Problem statement » The job is to find each line in the entries holding the string "height" and copy that line.

Screenshot grounding data:
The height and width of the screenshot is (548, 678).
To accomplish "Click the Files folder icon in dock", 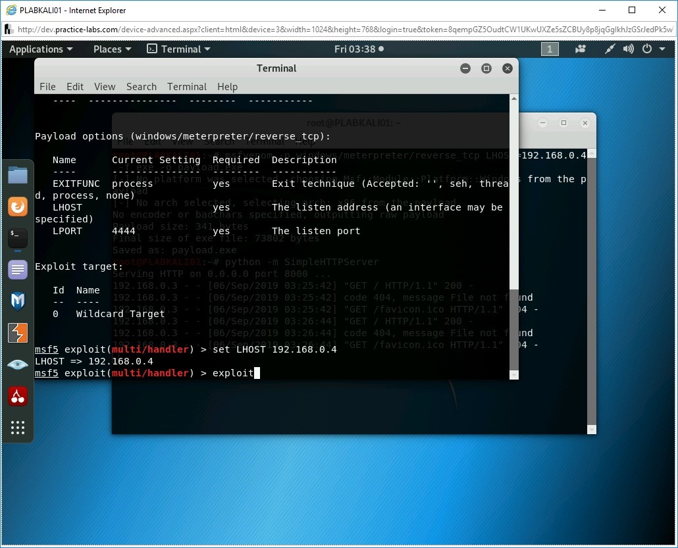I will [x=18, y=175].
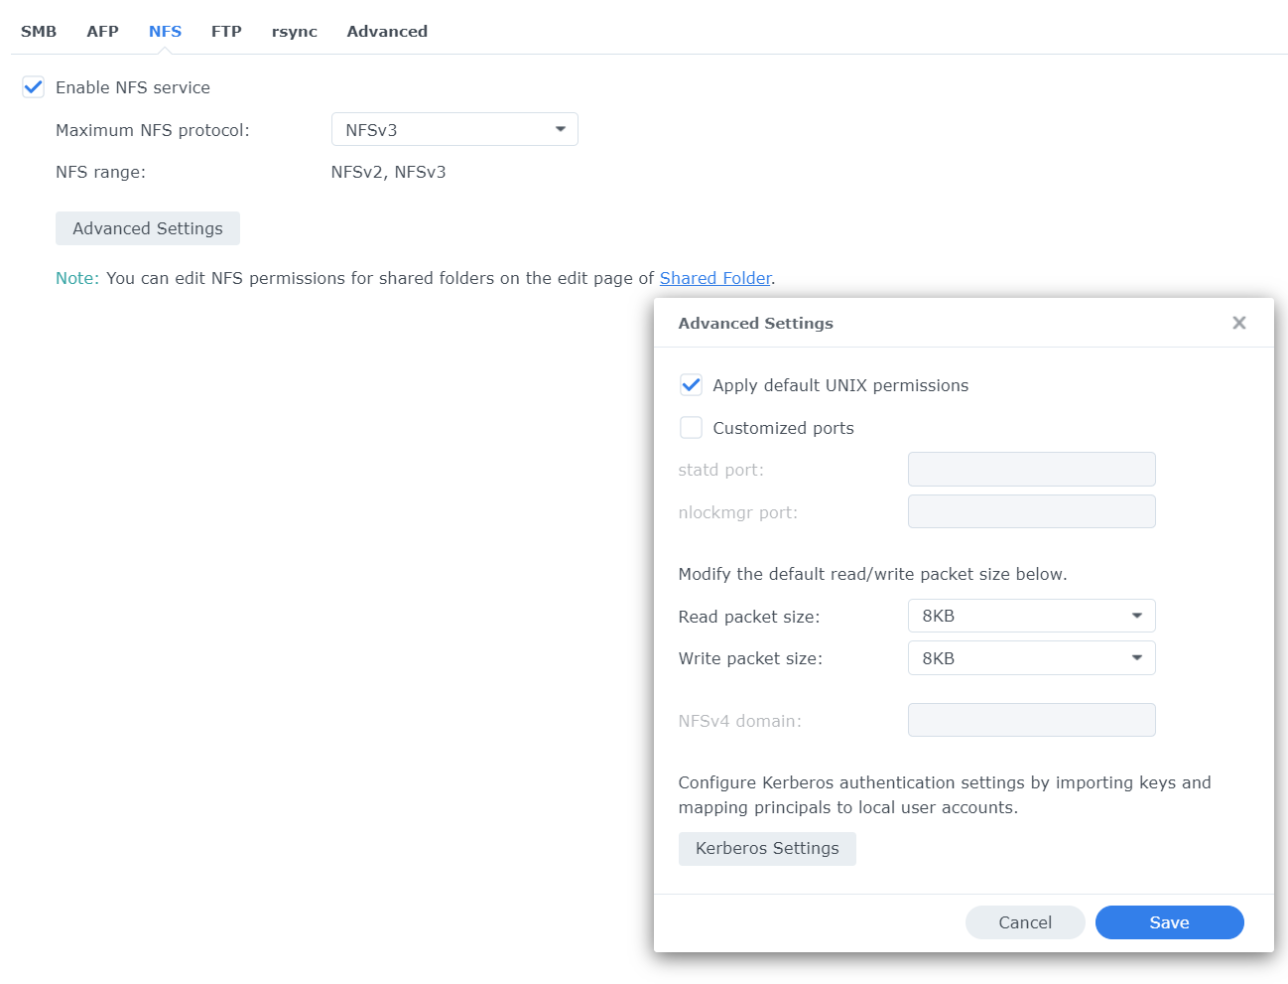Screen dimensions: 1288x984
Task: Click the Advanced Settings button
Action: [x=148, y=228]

...

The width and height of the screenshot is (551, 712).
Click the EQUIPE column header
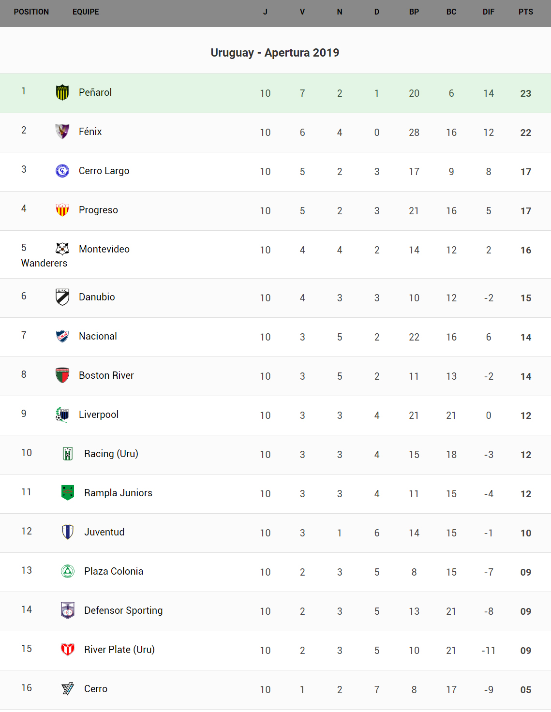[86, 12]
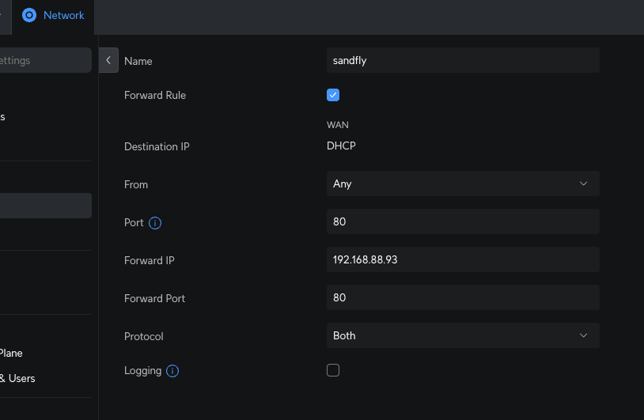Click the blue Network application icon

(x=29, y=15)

Solution below »
The height and width of the screenshot is (548, 678).
The width and height of the screenshot is (551, 712).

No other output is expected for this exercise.